Deep CF225 metal decking was used with shear studs on the top flanges only. Because of this bespoke flooring design a lot of extensive connection design was needed to accommodate the plate girder beams.
“Time consuming detailing work was undertaken for the flooring system which was initially designed by Robert Bird and then checked by Rowecord’s technical department,” explains Ms Xiao.
Vibration can sometimes be an issue on hospital construction, but here again steel played a key role in mitigating any problems. All functional areas of the composite floors were assessed with the methods set out in the Steel Construction Institute (SCI) design guide.
Because of the required fit-out programme and to tie-in with the main contractor’s groundworks scheme, Rowecord began its steelwork erection on the three-storey zone two part of the hospital. The steel erection then advanced onto the main curved ward block which has five levels plus a plant floor which is effectively a sixth floor.

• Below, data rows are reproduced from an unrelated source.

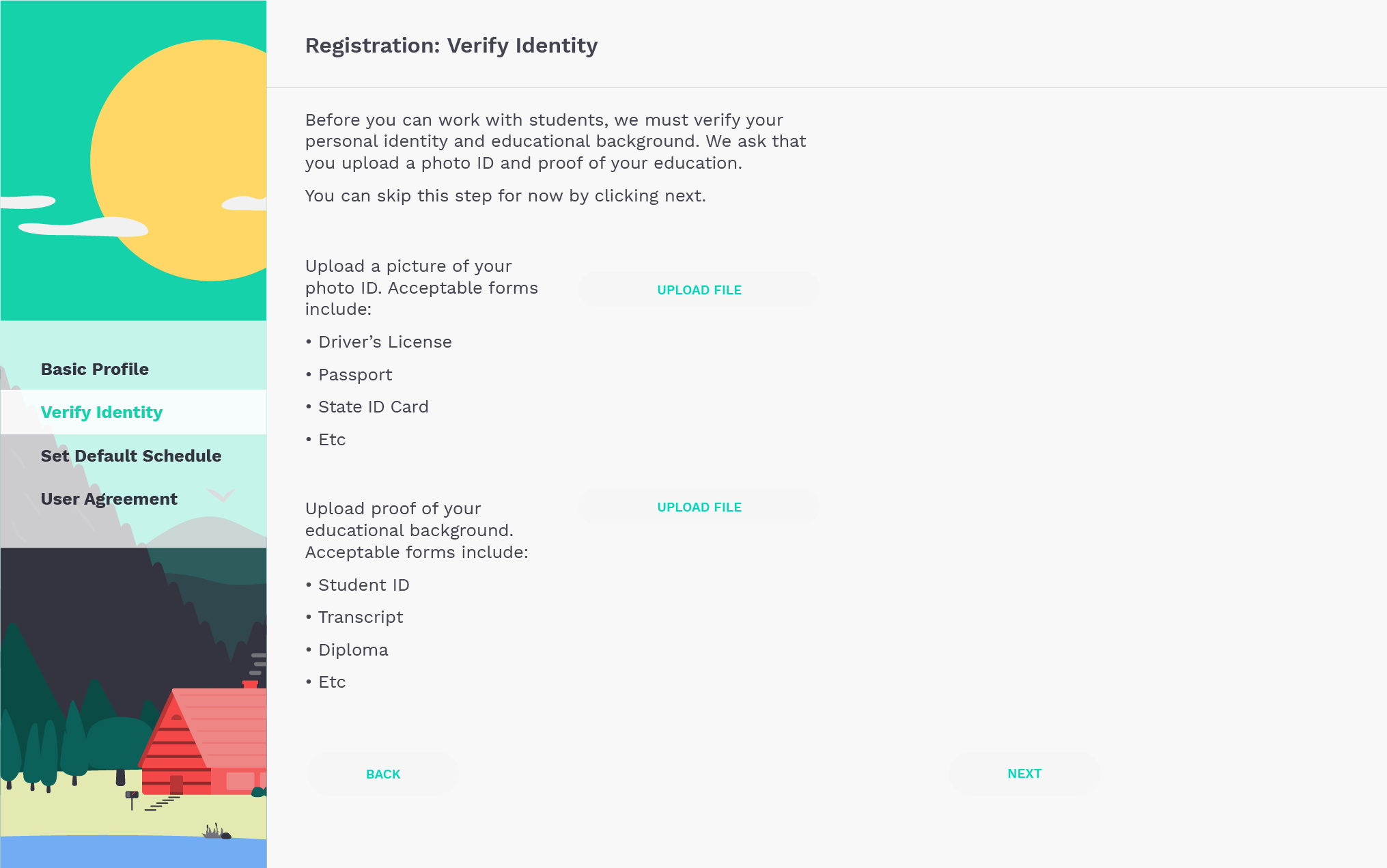Click the red cabin illustration
The width and height of the screenshot is (1387, 868).
tap(205, 741)
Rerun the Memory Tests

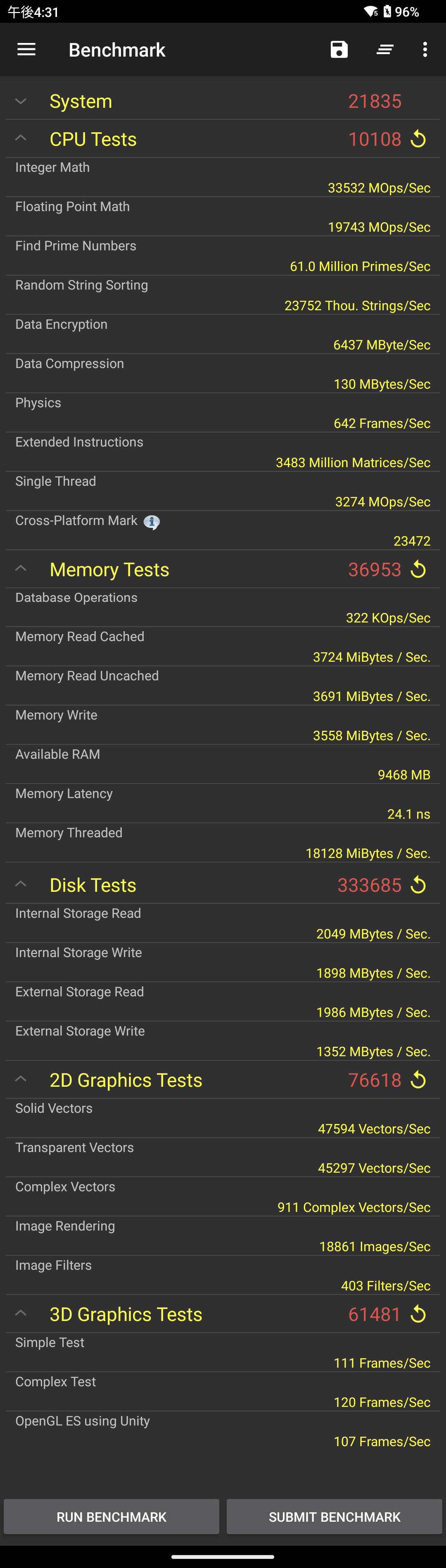(x=418, y=570)
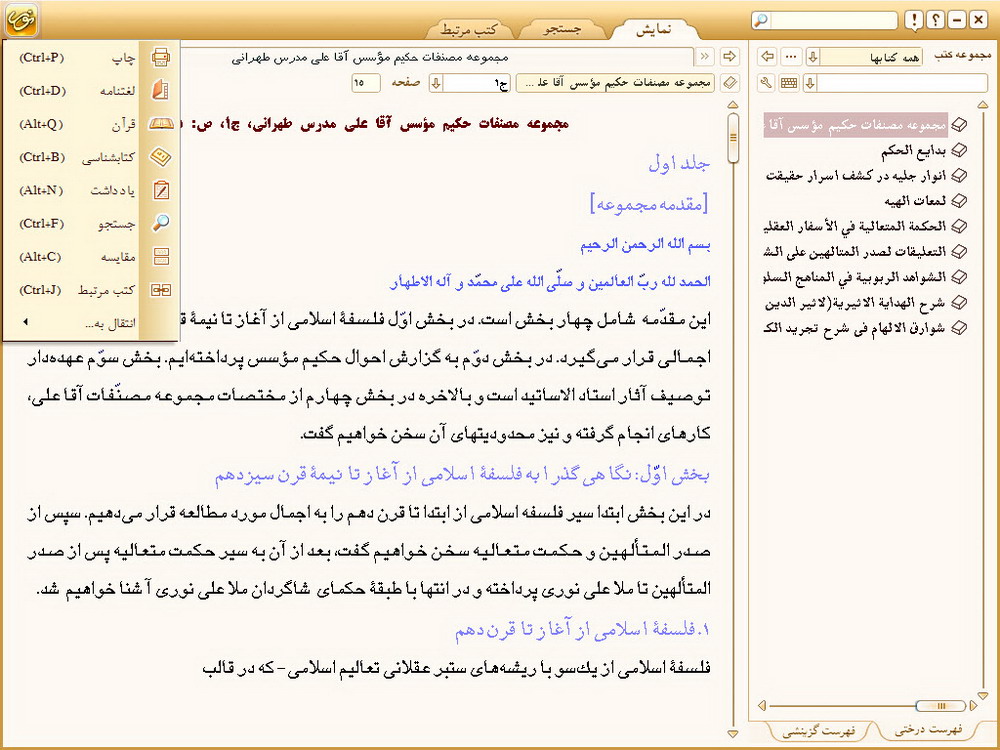Expand the همه کتابها collection dropdown

pos(813,56)
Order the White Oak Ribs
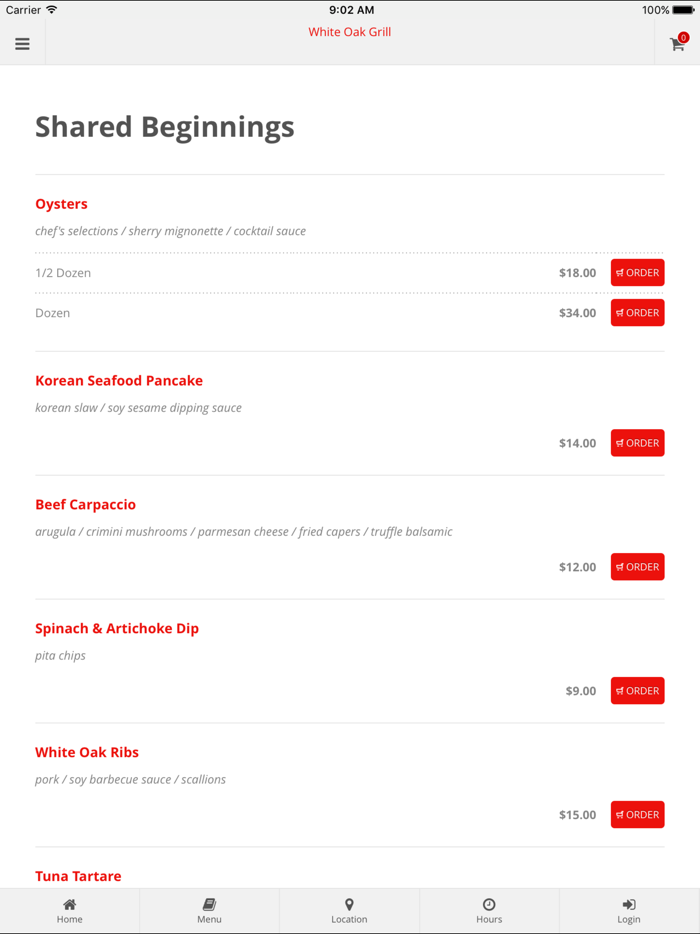 637,814
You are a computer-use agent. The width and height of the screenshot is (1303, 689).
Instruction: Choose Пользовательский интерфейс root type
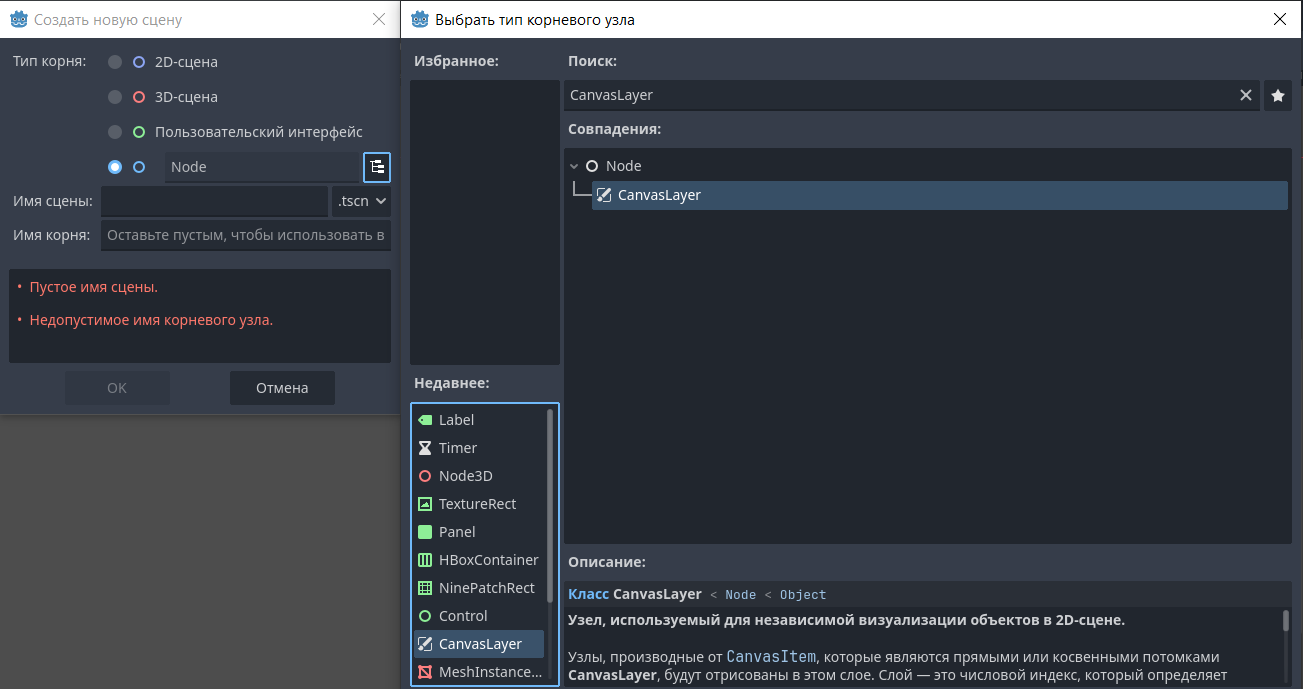[115, 132]
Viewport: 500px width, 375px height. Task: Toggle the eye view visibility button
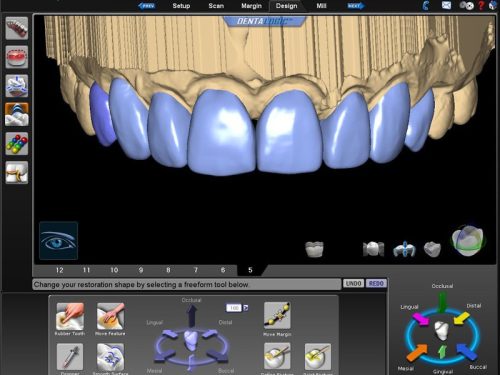59,241
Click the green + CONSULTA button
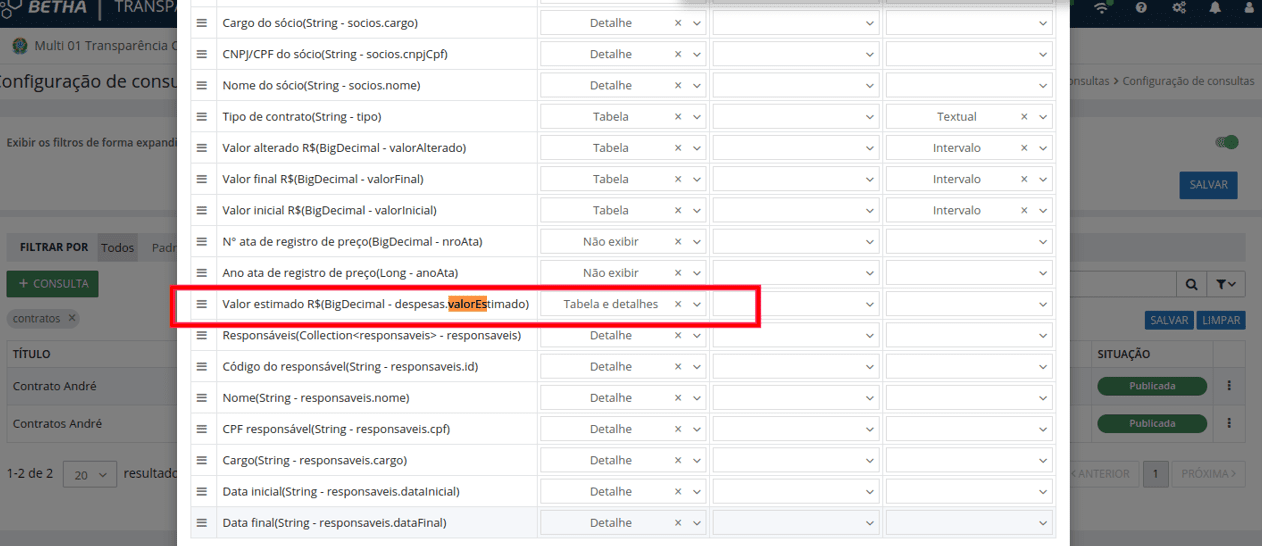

The steelwork sequence required a large amount of temporary works as a two-week cycle was employed. These steel supports had to remain in place until the two floors above had been cast.
The entire hospital structure is broken up by numerous voids which act as atriums allowing natural daylight to penetrate into the central areas of the wards. Some of these atriums are open spaces down to ground floor level, while others will be covered with ETFE roofs.
The design of the ward block follows the rest of the structure’s 7.5m grid pattern, but internally the wards, designed by architect Nightingale Associates, have been configured to provide a high level of privacy. The patient areas are divided into three separate zones per ward, one seven-bed unit and two 11-bed units. This is said to allow patients with differing needs to be treated in the most appropriate environment.
The ward design also incorporates the new cruciform four-bed bay which the architects say provides better separation between patients and more space for staff to use hoists and other equipment. It also allows the creation of two quiet areas where patients can sit with relatives or have their meals.
Once Rowecord started erecting steel for the main ward building – a 200m-long curved structure with three internal voids – it was able to introduce four erection gangs to the job.
“This area of the job allowed us to work simultaneously in four separate directions,” explains Mr Davies. “Each gang had the use of its own dedicated 55t mobile crane, which had sufficient capacity as none of the beams were heavier than 3t.”
The main ward block is divided into two wings, north and south, with a service tunnel running beneath the later. “The construction of the tunnel meant we had to work in close sequence with the main contractor on this zone,” says Mr Davies. “We obviously couldn’t erect steel while the tunnel was being excavated.”
The final part of the main steel erection, the energy centre, was completed last Spring. This two-storey structure consists of approximately 600t of steelwork and connected to the main part of the hospital at the western sector, although it is separated by a fire protection partition wall.
The first patients will be admitted to the new Peterborough City Hospital in November 2010 with the overall project scheduled for completion in September 2011.